“When someone refers you [a patient with suspected] polymyositis, I want you to do a checklist in your head and say, ‘Have I thought about these five things?’ ” Dr. Christopher-Stine, director of the Johns Hopkins Myositis Center, Baltimore, said at the Winter Rheumatology Symposium sponsored by the American College of Rheumatology.
The five most common diagnoses in patients labeled as having polymyositis are immune-mediated necrotizing myopathy (IMNM), overlap with other rheumatologic conditions, antisynthetase syndrome, inclusion body myositis (IBM), and muscular dystrophy, she explained.
“You may say, ‘look, it’s all what you call it,’ but I think we need to be a little bit more careful in what we call it,” she said.
IMNM
Patients with IMNM present with clinical symptoms similar to those seen in polymyositis and dermatomyositis – mainly proximal muscle weakness.

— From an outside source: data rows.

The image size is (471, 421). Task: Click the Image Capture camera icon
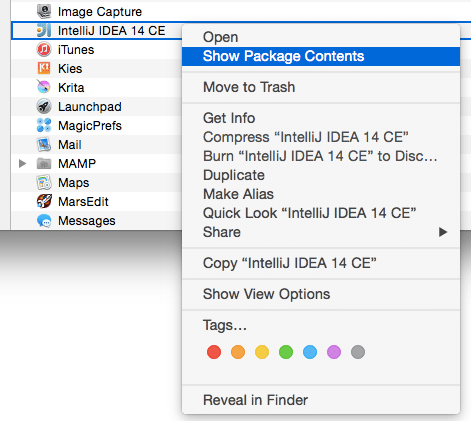point(44,11)
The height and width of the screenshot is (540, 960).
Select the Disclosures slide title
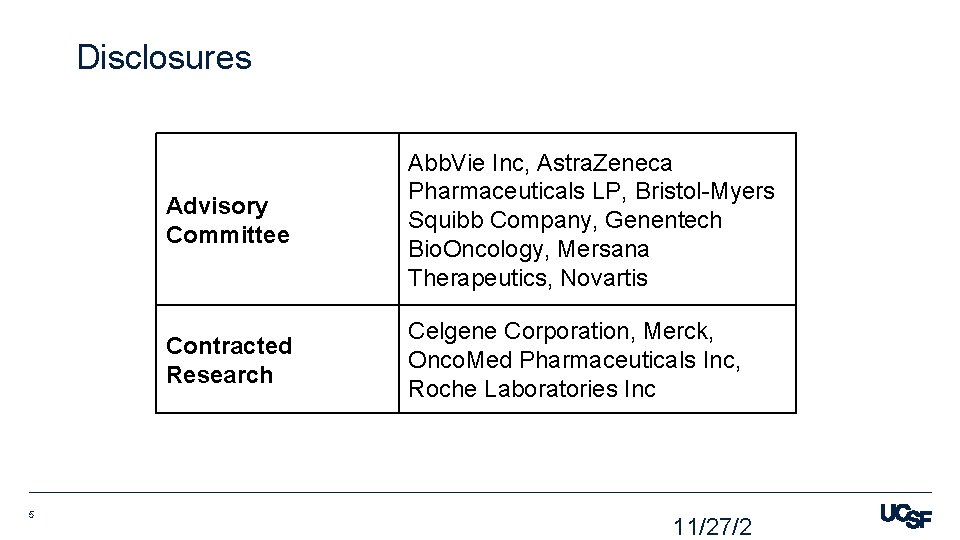(x=164, y=58)
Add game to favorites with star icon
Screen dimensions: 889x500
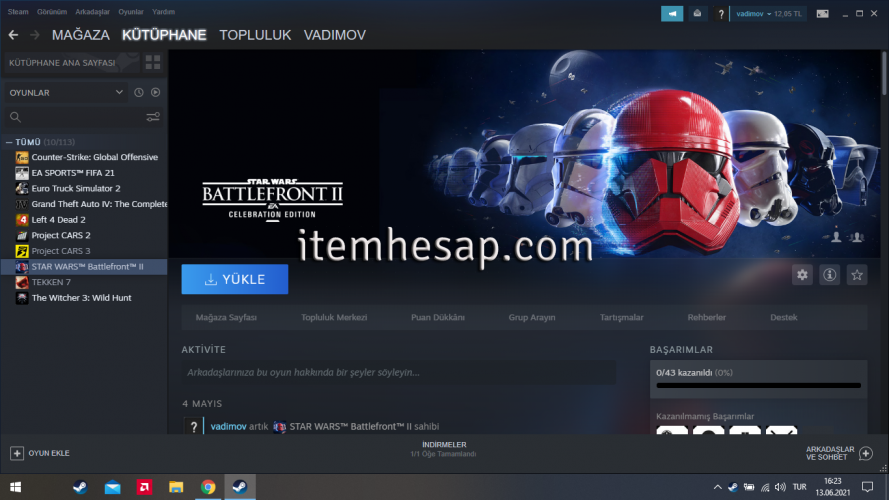[857, 274]
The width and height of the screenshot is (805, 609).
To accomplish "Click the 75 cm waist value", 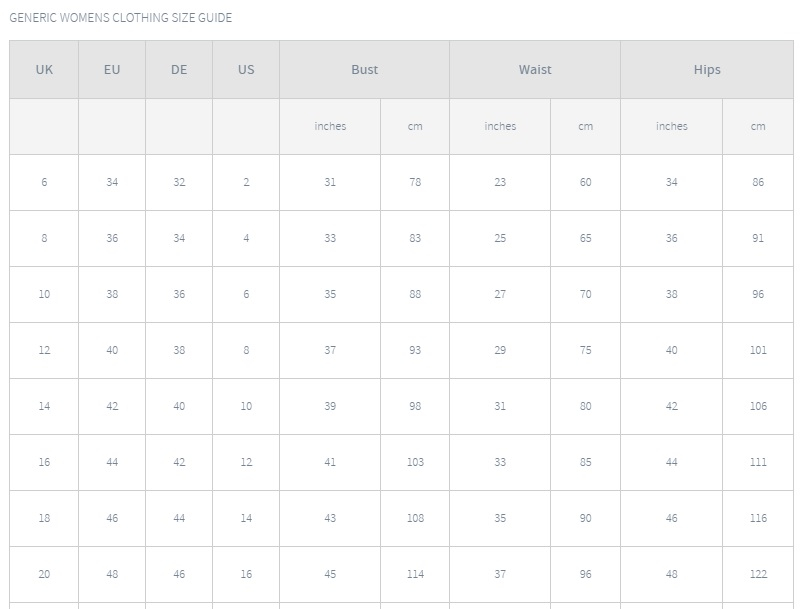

However, there are some important differences, both clinically and histologically, Dr. Christopher-Stine said.
“Look for higher [creatine kinase (CK)] levels,” she said. “In the thousands, usually multiple thousands ... like 5,000, 10,000, 2,000 ... that’s when you’re thinking about a necrotizing phenotype before you even look at the biopsy.”
CK levels will usually be under 30,000 U/L in IMNM, she noted, adding that data increasingly suggest that the extensive muscle necrosis in IMNM explains the elevated CK levels versus those seen in other myopathies.
Myalgias also tend to be more prominent in IMNM than in polymyositis.
“These folks hurt,” she said, noting that IMNM patients tend to have more extensive muscle atrophy and functional disability. “Many will be wheelchair bound within 9 months of diagnosis; it’s not subtle.”
The most important tool for making an IMNM diagnosis is muscle biopsy; look for prominent myocyte necrosis and a relative paucity of lymphocytes, she advised.